C’est l’investissement tout entier qui est remis en cause, et c’est ça qui pourrait couter beaucoup d’emplois. Car pas d’investissement aujourd’hui, pas d’emplois demain.
Le problème de fond est le suivant :
Les Licences d’O-F, S.F.R. et de B-T étaient/sont basées sur une concurrence par les infrastructures. Ca implique une rentabilité à moyen terme, vu l énormité des investissements. Ce fut la logique de l’ART puis de l’ARCEP depuis le début du GSM en France.
La Licence de Freemobile est très différente, fondée sur une concurrence ultralibérale et fortement dissymétrique, qui induit une rentabilité sur le court terme. Sans que l’ARCEP ne prévienne les trois premiers du changement de règle, à ma connaissance (je peux me tromper, mais ça ne change pas grand-chose).

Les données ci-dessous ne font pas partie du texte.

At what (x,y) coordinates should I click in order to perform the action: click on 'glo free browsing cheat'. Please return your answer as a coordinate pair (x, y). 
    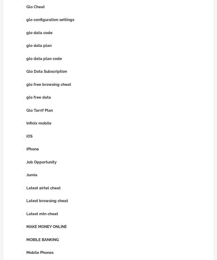
    Looking at the image, I should click on (49, 84).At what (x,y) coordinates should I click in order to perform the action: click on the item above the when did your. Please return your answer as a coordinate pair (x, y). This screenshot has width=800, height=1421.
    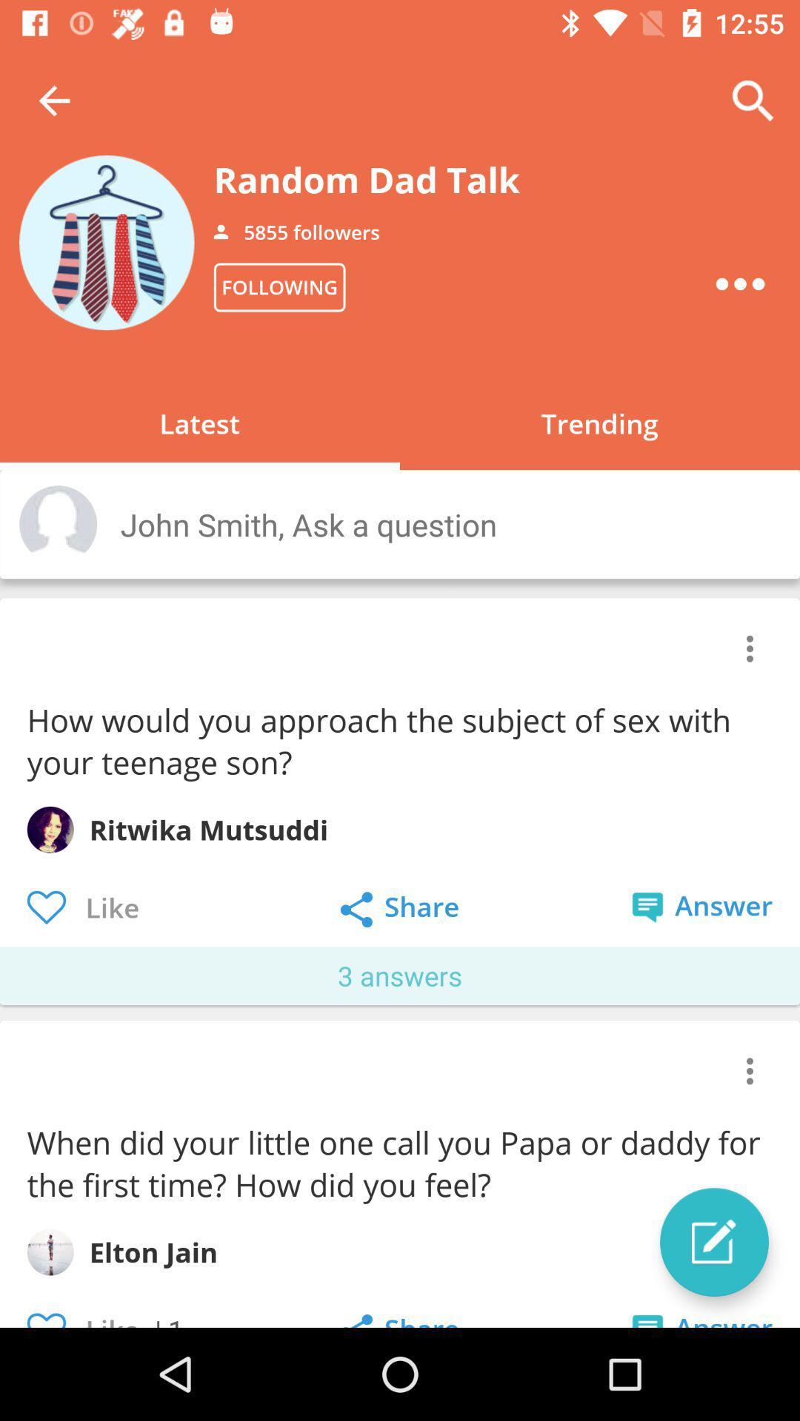
    Looking at the image, I should click on (749, 1071).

Pour schématiser, Freemobile, avec un investissement extrêmement modeste, a immédiatement accès à la quasi-totalité de la couverture nationale métropolitaine en 2G et 3G, là ou les trois autres ont mis 6 à 8 ans pour parvenir à ce résultat et voir leur premier centime de bénéfice.
Donc, vu d’un investisseur potentiel, la question est la suivante : « pourquoi désormais se casser la tête à investir dans des infrastructures ? »
Un exemple : Aujourd’hui la 4G LTE mobilise le gros des investissements des opérateurs de téléphonie mobile. Mais qui dit que ce sont ceux qui investissent qui profiteront de leur investissement ?
D’où l’énorme coup de frein et les arbitrages dans les budgets des trois MNO concurrents de Freemobile. Moins pour O-F toutefois, puisqu’il joue sur les deux tableaux : partenariat et concurrence !
D’où les contrats des prestataires terminés prématurément. D’où les embauches gelées. D’où les Plan de Départs Volontaires et autres licenciements larvés.
Pour reprendre la question que se pose l’investisseur potentiel, pour pouvoir louer une infrastructure existante, encore a-t-il fallu que quelqu’un d’autre investisse et la construise !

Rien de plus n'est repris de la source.